Il convenuto si difendeva sostenendo di non avere mai avuto l'intenzione di incamerare nella sua proprietà la porzione di pianerottolo condominiale antistante l'appartamento.

Lo stesso condomino faceva presenta di non aver necessità di utilizzare entrambe le porte di accesso all'appartamento, rimanendo inutilizzata la porta più addentrata nella nicchia.

Spiegava altresì che il posizionamento dell'armadiatura a chiusura di tale nicchia fosse derivata proprio dall'abolizione di tale vano di accesso, rimanendo la porzione di pianerottolo, ove era presente la citata porta, un incavo inutilizzato, fuori dalla portata di qualsiasi altro condomino, invisibile a tutti i condomini all'infuori del condomino proprietario dell'appartamento attiguo. Il Tribunale ha dato ragione al condominio.

Il giudicante ha affermato che indubbiamente gli altri condomini dell'edificio non hanno interesse ad un particolare uso della porzione di pianerottolo antistante il secondo ingresso dell'appartamento del convenuto.

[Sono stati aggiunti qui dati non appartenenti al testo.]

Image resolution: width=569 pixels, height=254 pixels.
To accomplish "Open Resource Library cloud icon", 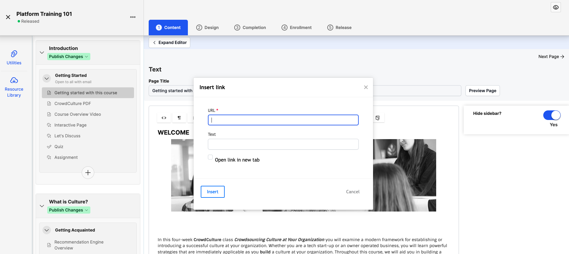I will pos(14,80).
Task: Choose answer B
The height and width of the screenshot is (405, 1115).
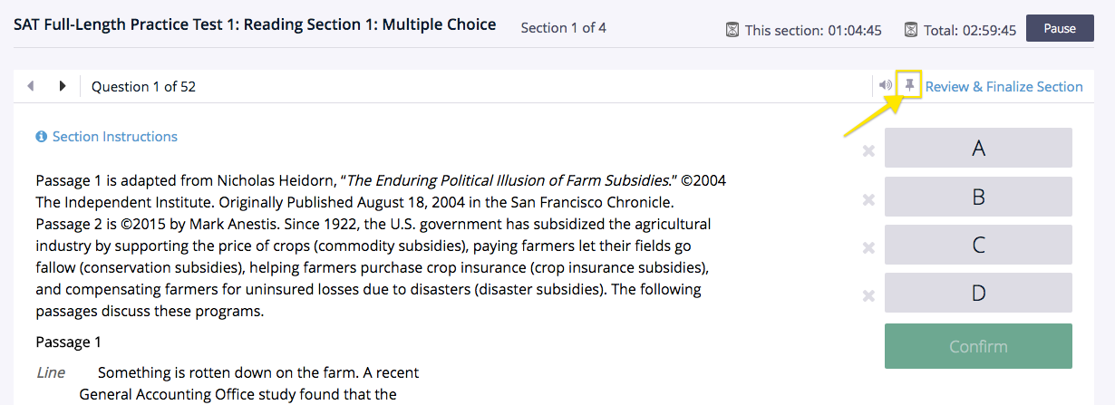Action: [978, 197]
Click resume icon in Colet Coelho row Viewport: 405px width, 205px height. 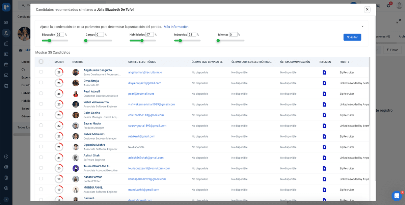point(324,115)
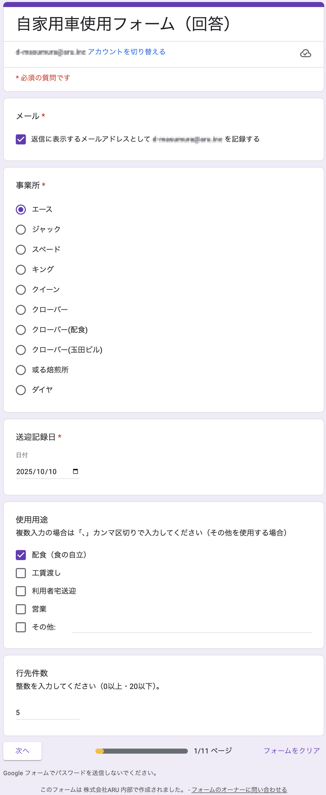The image size is (326, 795).
Task: Tick the 営業 usage checkbox
Action: click(21, 609)
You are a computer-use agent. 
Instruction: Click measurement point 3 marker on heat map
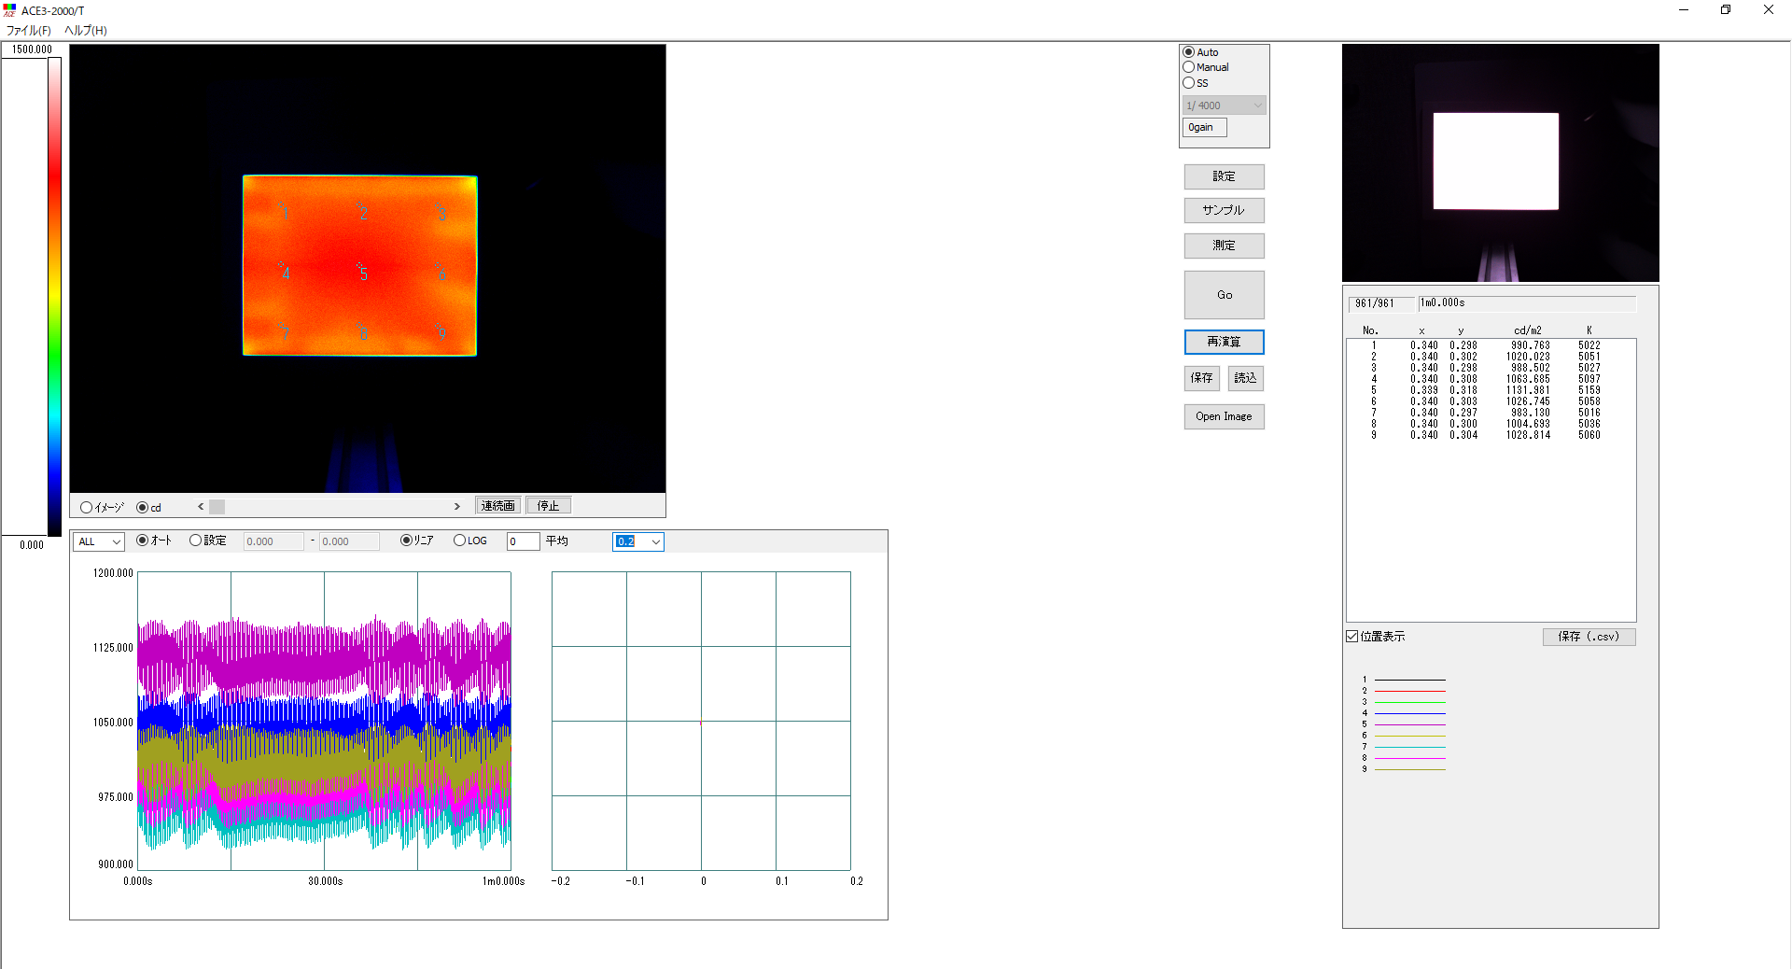point(441,214)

Tuttavia, ad avviso del decidente, gli stessi condomini hanno diritto al mantenimento della destinazione d'uso del bene in comunione e al divieto di modifica ed uso esclusivo da parte di un solo condomino, anche al fine di evitare l'alterazione dell'estetica dell'edificio.

Il Tribunale ha precisato che il diritto di mantenere l'armadio di legno installato in quella minima parte di pianerottolo antistante il secondo ingresso deve essere autorizzato dall'assemblea condominiale (Trib. Palermo 17 dicembre 2021 n. 4887).

Possesso esclusivo e usucapione dei pianerottoli comuni

La chiusura di una porzione di pianerottolo comune con una parte accessibile ad un solo condomino muta il comune possesso della porzione in possesso esclusivo del condomino e comporta un'estensione del suo diritto sulla cosa comune in danno degli altri condomini.

Al riguardo si deve ricordare che il condomino, quale compossessore, può usucapire l'altrui quota indivisa del bene comune senza necessità dell'interversione del possesso ex art.1164 c.c., in quanto ha già su quel bene un godimento corrispondente all'esercizio del diritto dominicale, ma semplicemente attraverso l'estensione del possesso medesimo in termini di esclusività.

L'estensione del possesso, già esercitato ai sensi dell'art.1102 c.c., comma 2, deve concretarsi in atti integranti un comportamento durevole, tale da manifestare un possesso esclusivo con animo domini, incompatibile con il permanere del compossesso altrui sulla stessa cosa e non soltanto in atti di gestione della cosa comune consentiti al singolo compartecipe, ovvero in atti tollerati dagli altri (Trib. Roma 4 gennaio 2018 n. 182).